### RECORD EXCERPTS
• • • •
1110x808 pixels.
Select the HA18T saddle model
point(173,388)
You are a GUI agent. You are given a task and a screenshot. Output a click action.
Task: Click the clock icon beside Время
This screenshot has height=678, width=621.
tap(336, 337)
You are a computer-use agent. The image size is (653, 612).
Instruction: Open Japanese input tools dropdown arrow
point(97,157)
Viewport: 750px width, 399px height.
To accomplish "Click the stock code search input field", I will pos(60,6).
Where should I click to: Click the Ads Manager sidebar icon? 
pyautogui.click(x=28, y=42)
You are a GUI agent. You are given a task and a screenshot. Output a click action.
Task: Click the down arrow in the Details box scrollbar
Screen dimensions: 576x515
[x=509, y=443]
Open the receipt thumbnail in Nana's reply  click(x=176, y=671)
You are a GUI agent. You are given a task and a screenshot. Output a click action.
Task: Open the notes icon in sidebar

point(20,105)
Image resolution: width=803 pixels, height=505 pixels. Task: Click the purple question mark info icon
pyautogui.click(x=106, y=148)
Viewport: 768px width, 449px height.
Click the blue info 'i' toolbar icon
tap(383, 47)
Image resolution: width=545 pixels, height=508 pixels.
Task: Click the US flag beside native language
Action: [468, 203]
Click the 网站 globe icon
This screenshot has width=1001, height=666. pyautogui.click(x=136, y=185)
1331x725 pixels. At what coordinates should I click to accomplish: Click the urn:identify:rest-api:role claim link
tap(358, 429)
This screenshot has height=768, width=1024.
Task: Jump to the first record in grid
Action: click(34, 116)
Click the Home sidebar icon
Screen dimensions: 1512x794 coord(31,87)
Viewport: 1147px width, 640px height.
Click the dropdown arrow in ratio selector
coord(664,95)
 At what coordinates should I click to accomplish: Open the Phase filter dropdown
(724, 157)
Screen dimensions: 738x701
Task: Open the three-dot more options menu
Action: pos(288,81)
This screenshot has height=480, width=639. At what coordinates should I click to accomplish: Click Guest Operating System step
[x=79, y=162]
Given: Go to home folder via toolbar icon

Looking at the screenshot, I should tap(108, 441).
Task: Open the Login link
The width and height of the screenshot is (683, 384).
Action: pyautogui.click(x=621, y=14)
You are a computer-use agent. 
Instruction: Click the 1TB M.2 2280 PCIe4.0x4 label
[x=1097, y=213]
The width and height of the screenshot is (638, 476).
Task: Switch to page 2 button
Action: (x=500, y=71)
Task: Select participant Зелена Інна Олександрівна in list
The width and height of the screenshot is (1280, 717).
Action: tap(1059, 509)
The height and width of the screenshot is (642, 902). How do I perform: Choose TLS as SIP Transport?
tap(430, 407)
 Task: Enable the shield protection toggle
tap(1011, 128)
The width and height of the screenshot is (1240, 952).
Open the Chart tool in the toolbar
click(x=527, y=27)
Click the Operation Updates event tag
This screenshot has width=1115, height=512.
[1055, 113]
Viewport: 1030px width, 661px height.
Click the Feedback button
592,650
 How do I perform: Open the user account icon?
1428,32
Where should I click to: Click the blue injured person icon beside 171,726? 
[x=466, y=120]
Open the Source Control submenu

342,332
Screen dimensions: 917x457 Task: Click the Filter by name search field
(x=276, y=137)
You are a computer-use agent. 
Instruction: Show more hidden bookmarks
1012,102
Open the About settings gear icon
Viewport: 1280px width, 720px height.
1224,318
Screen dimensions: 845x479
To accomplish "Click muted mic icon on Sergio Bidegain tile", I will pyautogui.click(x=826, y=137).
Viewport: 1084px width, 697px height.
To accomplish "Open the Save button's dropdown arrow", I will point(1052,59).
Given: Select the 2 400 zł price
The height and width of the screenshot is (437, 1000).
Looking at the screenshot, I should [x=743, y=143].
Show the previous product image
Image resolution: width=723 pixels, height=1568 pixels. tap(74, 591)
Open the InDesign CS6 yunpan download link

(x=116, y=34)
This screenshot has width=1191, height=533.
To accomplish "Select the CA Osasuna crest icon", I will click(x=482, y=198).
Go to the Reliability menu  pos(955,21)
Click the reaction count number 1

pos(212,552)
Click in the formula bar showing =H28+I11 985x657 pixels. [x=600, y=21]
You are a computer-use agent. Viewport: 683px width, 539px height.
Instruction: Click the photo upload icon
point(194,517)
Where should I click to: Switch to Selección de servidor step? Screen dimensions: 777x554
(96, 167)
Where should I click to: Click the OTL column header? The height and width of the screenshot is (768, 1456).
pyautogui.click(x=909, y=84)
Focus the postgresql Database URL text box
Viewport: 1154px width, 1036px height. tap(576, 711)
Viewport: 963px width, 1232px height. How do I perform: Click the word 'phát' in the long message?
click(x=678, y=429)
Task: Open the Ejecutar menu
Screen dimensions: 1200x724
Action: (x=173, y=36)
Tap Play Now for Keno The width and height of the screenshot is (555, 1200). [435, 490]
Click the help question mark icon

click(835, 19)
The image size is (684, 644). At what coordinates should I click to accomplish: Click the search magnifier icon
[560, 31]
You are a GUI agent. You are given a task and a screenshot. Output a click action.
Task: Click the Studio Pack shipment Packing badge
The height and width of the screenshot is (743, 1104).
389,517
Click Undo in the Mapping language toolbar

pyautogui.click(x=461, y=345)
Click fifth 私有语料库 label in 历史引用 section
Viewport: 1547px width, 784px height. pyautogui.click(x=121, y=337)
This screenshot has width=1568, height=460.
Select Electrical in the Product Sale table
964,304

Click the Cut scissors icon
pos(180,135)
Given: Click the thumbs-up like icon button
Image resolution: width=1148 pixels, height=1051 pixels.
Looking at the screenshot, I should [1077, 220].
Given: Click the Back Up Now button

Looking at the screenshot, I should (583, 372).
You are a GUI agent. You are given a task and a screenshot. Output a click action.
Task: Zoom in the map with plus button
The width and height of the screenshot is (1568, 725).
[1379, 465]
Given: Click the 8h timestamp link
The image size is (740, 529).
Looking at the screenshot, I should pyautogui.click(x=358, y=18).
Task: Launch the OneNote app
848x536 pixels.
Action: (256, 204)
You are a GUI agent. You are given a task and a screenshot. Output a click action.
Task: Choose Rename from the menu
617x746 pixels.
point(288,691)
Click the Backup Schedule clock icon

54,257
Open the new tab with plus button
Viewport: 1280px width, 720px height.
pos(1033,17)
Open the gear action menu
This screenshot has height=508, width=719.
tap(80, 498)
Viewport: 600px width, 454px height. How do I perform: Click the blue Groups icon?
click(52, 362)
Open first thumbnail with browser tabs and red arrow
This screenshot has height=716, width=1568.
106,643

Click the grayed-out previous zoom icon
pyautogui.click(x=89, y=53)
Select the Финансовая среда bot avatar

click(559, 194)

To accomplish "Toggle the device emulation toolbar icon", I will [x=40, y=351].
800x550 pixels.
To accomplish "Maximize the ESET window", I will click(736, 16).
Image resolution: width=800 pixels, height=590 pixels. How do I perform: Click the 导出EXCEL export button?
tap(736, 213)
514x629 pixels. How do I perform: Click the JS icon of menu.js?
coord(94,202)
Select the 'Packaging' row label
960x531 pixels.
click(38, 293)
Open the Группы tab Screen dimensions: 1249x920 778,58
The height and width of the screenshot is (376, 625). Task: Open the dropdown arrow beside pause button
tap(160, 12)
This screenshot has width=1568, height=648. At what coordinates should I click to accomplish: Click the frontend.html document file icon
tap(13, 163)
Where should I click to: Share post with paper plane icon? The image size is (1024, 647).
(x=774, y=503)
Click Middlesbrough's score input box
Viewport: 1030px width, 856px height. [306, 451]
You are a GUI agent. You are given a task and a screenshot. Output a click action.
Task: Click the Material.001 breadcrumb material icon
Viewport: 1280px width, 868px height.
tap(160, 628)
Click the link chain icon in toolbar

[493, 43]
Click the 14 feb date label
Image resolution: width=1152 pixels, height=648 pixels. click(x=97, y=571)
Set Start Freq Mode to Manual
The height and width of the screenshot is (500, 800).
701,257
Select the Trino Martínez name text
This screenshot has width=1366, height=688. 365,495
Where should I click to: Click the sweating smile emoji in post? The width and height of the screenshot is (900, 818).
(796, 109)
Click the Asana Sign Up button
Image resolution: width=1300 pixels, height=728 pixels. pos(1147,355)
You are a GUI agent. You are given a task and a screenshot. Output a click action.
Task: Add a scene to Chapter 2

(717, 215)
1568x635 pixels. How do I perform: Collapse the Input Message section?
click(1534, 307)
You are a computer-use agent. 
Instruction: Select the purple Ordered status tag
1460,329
• • • •
### PROMPT
A copy of each line in the data above that holds the string "thumbnail" is needed.

### ANSWER BOX
Open the receipt thumbnail in Nana's reply  click(x=176, y=671)
Open first thumbnail with browser tabs and red arrow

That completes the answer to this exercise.